Fanesya tidak mampu menahan tertawa. Aisyah tersenyum masam mendengarnya. Dia menggeleng-geleng kepala melihat tingkah Fanesya. Akhirnya, dia menceritakan permasalahannya. Dimulai dari tindakan heroic yang tidak diapresiasi, masa lalu Aisyah yang belum diketahui. Tapi Aisyah menyembunyikan firasat buruknya.

"Dari ceritamu barusan, kurasa masuk akal juga ada orang yang bisa mengendalikan layaknya zombie," ujar Fanesya.

"Tapi itu kan cuma fiktif. Tidak mungkin beneran, sya!"

"Aku tahu, aku tahu! Dari perkataanmu barusan, tidak ada unsur kebohongan. Tapi ..." Fanesya memotong nada bicaranya sendiri. "Sudahkah kau hubungi mentormu?"

Aisyah menggeleng kepala tegas. Dia merogoh tas sekolah, menunjukkan surat dari kapal Argo kepadanya. Fanesya menerima pemberiannya, membacakan isi surat tersebut.

Selang beberapa menit, Fanesya menghela napas panjang. Bingung bagaimana harus menanggapinya. Dia merasa tidak mampu berbuat apa-apa untuk sahabatnya. Walau demikian, Fanesya tidak ingin membiarkan masalah ini sendirian.

"Maaf bukannya aku tidak mau membantumu, tapi aku tidak mau kau menanggung ini sendirian. Sejujurnya, terlalu berat untuk dipikul sendiri,"

"Kau benar, Sya. Seharusnya aku menceritakan ini kepadamu," akui Aisyah muram.

"Begini saja. Kita akan pikirkan masalah ini nanti. Sekarang yang penting kau fokus dulu apa yang harus kau lakukan. Jangan lupa PR disiapkan dan bekalmu harus dimakan. Biar tidak jatuh sakit," nasehat Fanesya diucapkan kepada Aisyah.

Aisyah mau tidak mau menuruti dia. Toh tidak ada gunanya berdebat dengan gadis ini.

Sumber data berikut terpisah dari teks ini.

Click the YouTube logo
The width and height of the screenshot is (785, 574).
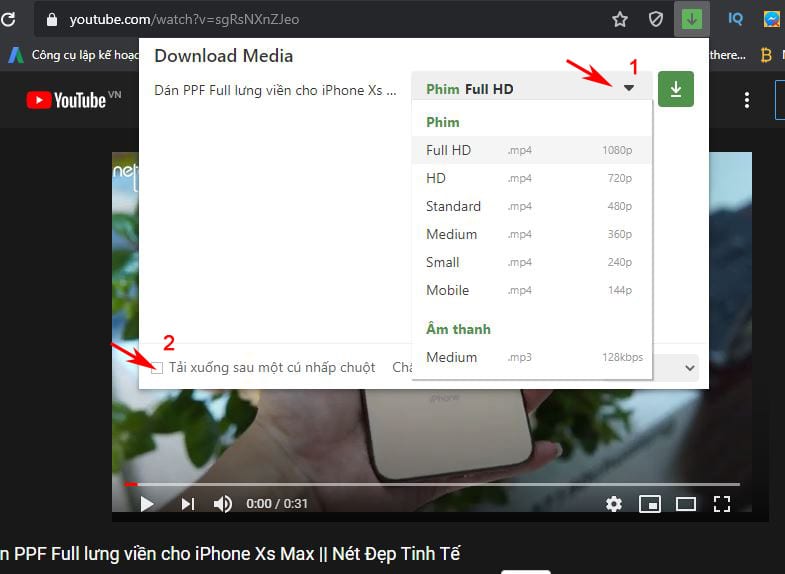(x=67, y=100)
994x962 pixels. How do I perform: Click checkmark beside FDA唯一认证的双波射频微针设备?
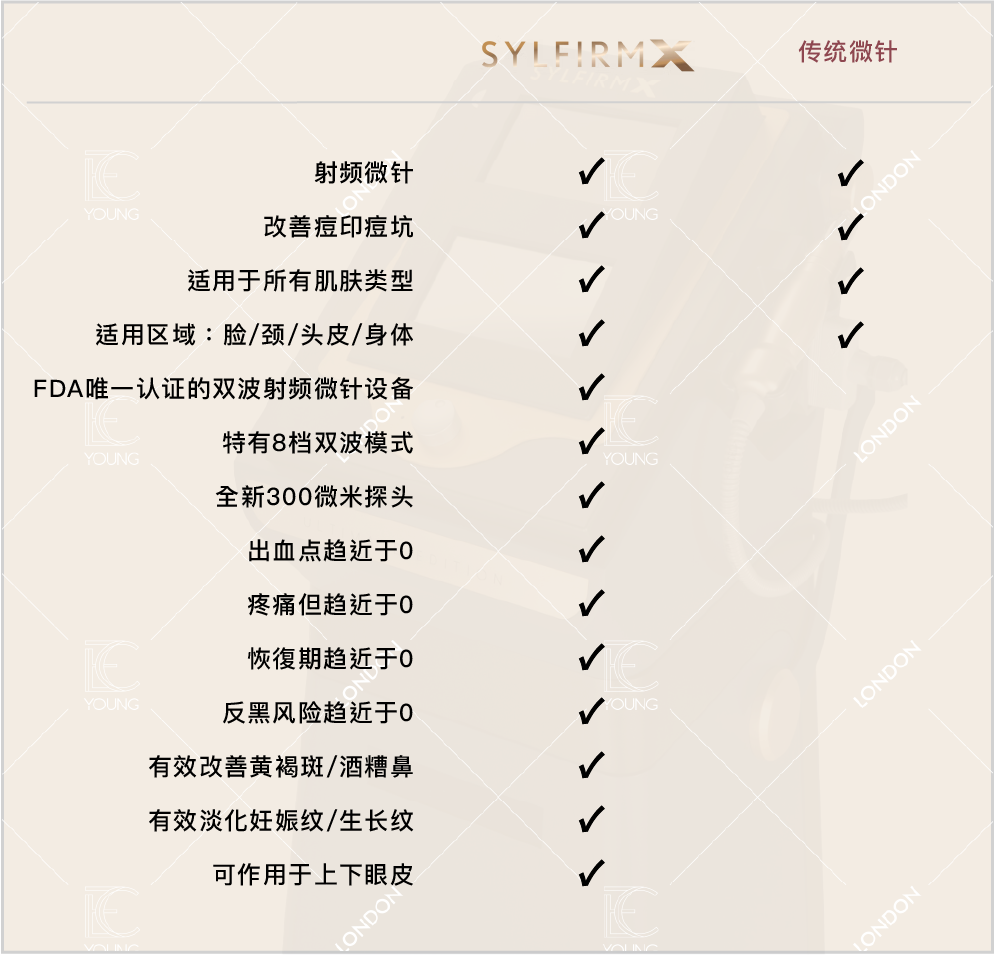591,387
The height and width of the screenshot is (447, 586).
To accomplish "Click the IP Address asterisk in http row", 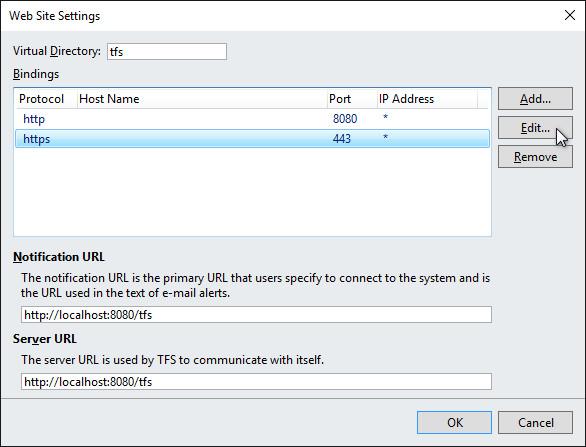I will click(385, 118).
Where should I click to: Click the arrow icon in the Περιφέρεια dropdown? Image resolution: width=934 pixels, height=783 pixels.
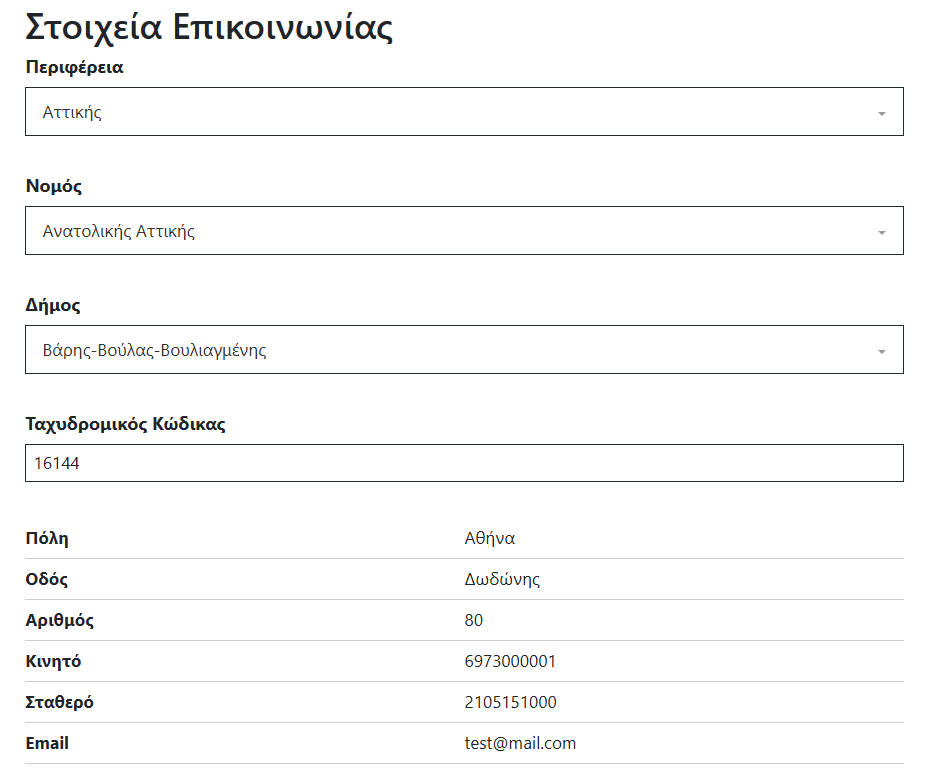pos(881,113)
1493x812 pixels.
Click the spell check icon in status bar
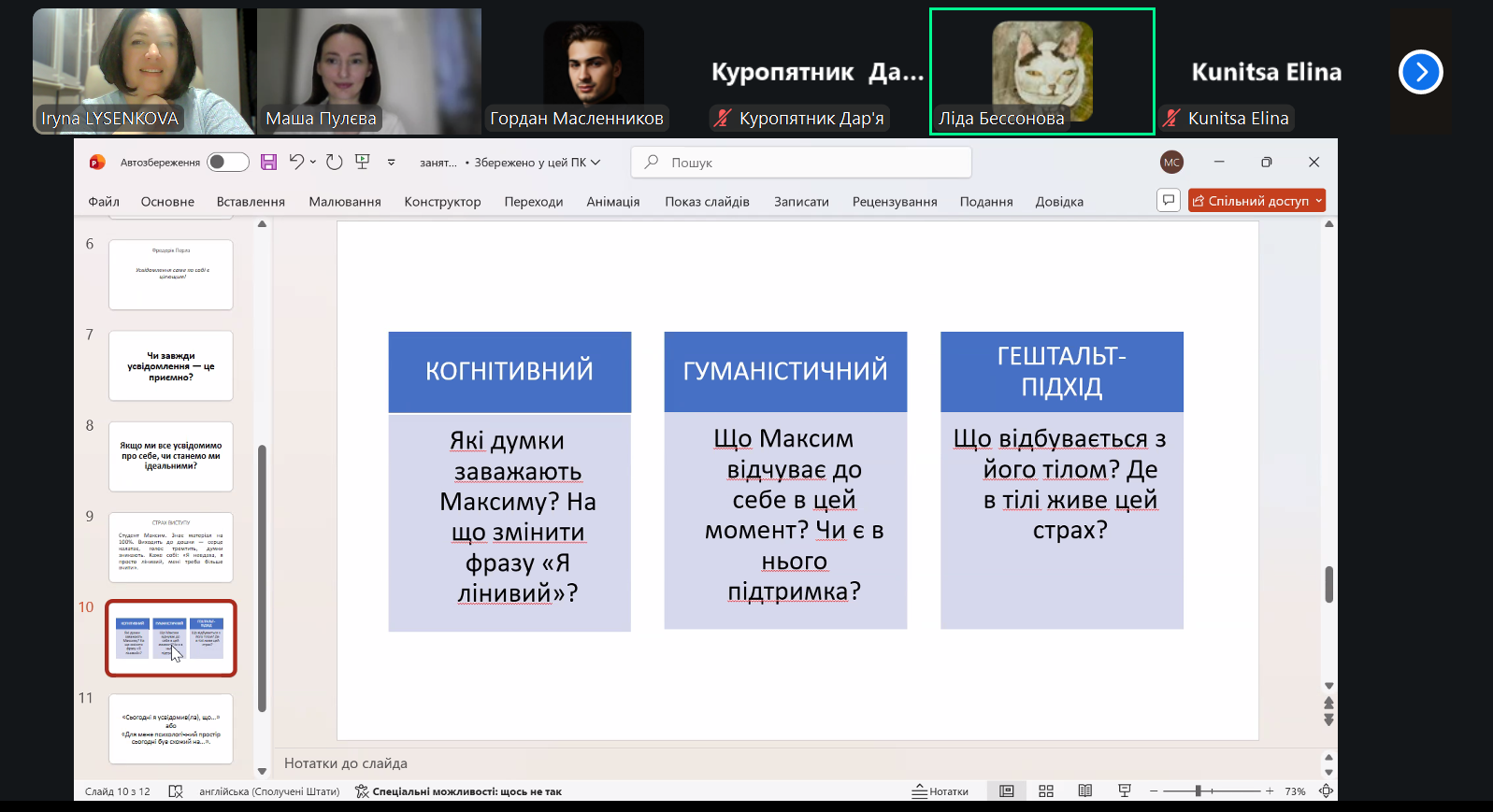tap(175, 791)
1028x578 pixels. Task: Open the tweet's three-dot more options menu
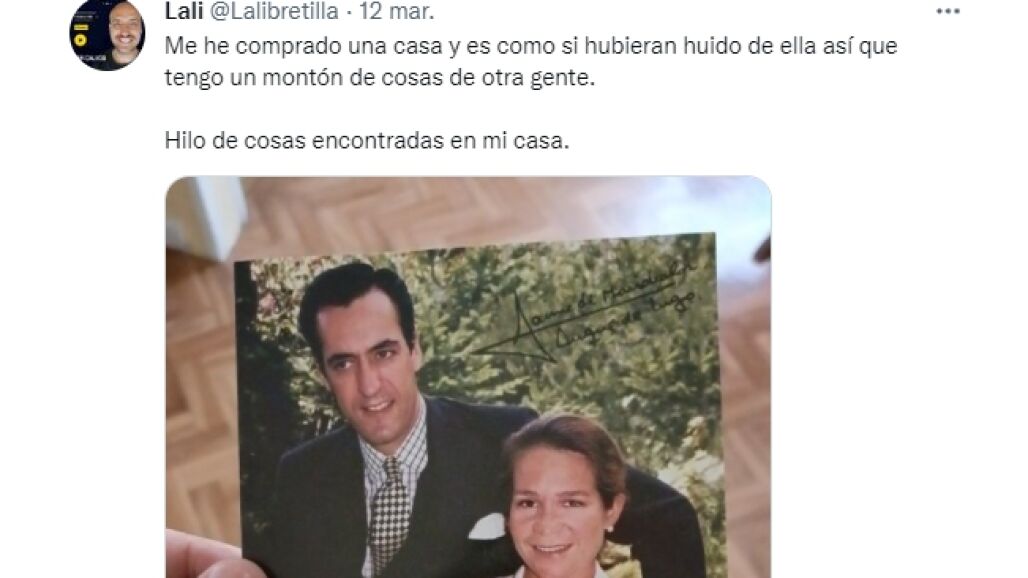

Sesampai di sekolah, Aisyah dan Fanesya menutup pintu mobil. Supirnya memberikan dua bekal kepada mereka. Seketika, Aisyah terkejut menerimanya.

"Lho kok aku juga?"

"Ya, non. Ini buatan Fanesya. Toh nona selama ini makannya di kantin. Jadi non Fanesya membuatkan ini khusus buatmu," jelas supir nyengir.

Lirikan tajam ditunjukkan ke Fanesya. Dia tahu apa maksud dari ucapan supir ini. Pipinya mengembung. Matanya menoleh ke samping. Enggan menatap mata Fanesya. Supirnya kebingungan dan keburu pergi duluan.

Satu hal yang pasti dari Fanesya. Mulai detik ini, dia tidak diperbolehkan untuk memasak. Karena Aisyah pernah merasakan masakan buatannya. Hasilnya, mengerikan dan tidak layak untuk dimakan.